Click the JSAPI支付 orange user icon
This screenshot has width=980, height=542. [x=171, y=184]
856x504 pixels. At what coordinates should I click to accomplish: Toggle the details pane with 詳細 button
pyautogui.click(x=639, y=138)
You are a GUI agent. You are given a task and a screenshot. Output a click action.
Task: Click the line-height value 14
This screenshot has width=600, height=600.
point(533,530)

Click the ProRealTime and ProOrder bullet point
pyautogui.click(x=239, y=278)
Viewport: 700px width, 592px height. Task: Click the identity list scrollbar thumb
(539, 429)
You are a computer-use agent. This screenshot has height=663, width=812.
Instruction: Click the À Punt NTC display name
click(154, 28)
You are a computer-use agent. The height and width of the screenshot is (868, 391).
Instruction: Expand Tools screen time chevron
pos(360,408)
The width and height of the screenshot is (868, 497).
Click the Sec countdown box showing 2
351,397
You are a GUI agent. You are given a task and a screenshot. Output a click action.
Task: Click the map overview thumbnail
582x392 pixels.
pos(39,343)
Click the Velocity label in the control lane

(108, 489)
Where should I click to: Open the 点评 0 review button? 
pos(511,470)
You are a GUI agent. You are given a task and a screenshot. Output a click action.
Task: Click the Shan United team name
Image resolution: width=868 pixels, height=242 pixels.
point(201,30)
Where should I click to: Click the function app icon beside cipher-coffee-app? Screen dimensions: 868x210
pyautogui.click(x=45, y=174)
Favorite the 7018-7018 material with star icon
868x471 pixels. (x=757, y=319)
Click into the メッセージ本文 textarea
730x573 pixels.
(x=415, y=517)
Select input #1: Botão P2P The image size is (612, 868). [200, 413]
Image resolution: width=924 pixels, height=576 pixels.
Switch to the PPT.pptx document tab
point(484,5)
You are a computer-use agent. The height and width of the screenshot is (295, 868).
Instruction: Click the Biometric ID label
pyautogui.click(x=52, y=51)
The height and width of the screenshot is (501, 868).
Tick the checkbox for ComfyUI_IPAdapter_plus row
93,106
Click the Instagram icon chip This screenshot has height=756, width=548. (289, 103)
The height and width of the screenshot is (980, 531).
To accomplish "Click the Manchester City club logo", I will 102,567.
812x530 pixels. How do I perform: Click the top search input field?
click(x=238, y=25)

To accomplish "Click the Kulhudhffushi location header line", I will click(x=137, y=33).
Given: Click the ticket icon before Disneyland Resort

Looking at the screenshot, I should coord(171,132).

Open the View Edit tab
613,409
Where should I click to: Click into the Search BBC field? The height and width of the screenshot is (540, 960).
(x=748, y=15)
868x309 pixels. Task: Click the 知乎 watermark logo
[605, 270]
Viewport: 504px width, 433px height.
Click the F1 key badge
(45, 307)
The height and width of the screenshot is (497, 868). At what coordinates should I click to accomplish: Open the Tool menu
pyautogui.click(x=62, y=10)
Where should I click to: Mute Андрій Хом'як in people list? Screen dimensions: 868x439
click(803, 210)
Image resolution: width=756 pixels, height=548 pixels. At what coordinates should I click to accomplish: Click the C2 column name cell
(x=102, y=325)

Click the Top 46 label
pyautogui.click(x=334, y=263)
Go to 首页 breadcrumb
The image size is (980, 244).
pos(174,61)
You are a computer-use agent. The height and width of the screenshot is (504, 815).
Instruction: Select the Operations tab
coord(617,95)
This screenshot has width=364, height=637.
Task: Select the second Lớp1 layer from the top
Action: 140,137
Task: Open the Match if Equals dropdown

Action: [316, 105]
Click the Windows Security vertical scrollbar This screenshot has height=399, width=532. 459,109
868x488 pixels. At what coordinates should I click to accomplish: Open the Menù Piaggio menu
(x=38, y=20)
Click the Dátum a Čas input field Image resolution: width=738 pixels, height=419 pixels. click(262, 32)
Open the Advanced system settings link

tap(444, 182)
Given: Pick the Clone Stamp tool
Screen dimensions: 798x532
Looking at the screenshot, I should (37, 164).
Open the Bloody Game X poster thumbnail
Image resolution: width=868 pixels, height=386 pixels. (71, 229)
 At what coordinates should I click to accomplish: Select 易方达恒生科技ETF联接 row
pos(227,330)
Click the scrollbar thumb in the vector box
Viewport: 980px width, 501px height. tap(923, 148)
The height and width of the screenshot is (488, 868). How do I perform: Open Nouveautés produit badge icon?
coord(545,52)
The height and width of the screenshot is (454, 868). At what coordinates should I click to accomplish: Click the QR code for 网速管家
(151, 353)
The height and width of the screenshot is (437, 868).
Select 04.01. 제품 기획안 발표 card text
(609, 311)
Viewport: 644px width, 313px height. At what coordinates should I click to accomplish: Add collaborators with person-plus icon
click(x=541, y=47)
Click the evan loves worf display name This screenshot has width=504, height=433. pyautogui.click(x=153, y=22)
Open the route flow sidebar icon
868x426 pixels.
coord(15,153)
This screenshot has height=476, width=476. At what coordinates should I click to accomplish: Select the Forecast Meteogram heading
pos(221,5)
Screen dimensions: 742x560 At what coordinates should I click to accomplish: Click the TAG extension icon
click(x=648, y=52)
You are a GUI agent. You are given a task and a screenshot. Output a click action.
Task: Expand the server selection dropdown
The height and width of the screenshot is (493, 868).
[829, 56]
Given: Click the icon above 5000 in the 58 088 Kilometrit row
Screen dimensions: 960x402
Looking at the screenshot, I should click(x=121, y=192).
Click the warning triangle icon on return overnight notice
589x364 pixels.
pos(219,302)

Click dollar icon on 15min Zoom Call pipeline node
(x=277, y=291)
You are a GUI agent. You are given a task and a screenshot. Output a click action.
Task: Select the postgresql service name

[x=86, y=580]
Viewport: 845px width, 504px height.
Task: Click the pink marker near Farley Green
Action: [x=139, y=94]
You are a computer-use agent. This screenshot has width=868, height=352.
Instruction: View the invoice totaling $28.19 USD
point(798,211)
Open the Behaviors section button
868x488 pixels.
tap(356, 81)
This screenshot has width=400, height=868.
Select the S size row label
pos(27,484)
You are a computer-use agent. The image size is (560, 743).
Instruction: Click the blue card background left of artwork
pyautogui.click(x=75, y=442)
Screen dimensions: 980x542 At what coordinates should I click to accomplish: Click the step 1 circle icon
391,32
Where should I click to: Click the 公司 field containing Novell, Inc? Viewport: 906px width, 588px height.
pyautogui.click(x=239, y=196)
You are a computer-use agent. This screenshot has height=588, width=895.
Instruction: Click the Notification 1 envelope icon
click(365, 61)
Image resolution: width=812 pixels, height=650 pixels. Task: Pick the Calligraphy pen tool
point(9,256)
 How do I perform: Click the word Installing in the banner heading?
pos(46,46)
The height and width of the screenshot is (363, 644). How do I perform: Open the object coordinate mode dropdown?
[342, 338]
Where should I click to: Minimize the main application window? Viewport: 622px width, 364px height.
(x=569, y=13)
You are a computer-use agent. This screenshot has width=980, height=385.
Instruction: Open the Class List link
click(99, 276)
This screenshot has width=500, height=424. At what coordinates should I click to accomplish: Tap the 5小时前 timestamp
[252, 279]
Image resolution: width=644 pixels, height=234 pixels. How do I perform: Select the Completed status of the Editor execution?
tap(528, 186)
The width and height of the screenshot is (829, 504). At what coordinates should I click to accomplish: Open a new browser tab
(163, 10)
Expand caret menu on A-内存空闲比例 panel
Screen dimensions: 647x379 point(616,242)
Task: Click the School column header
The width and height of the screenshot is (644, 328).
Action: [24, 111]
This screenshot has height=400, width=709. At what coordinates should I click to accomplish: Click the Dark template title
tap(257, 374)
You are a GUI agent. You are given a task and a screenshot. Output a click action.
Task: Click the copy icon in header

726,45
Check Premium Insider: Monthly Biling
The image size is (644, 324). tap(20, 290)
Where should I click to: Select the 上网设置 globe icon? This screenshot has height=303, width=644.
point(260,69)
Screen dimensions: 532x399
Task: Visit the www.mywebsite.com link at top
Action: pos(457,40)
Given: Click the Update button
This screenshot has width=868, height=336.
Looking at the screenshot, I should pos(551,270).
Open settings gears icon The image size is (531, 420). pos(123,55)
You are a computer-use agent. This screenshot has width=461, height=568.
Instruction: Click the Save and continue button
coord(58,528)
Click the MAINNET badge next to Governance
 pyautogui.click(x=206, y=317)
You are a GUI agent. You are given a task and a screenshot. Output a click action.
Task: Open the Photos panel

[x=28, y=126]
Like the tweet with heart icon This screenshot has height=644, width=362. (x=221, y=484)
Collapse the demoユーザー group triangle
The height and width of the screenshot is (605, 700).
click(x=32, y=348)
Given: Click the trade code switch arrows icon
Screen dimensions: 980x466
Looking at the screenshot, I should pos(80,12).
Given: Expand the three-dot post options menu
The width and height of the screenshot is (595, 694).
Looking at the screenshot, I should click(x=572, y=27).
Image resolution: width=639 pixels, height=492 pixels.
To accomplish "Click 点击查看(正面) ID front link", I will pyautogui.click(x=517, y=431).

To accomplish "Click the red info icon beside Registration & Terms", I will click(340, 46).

HOW TO COMPLETE THIS TASK: Find every line above where the word "will" occurs, and copy that line.

RESPONSE TO THE TASK:
To accomplish "Click the Manchester City club logo", I will 102,567.
To accomplish "Click the Kulhudhffushi location header line", I will click(x=137, y=33).
To accomplish "Click 点击查看(正面) ID front link", I will pyautogui.click(x=517, y=431).
To accomplish "Click the red info icon beside Registration & Terms", I will click(340, 46).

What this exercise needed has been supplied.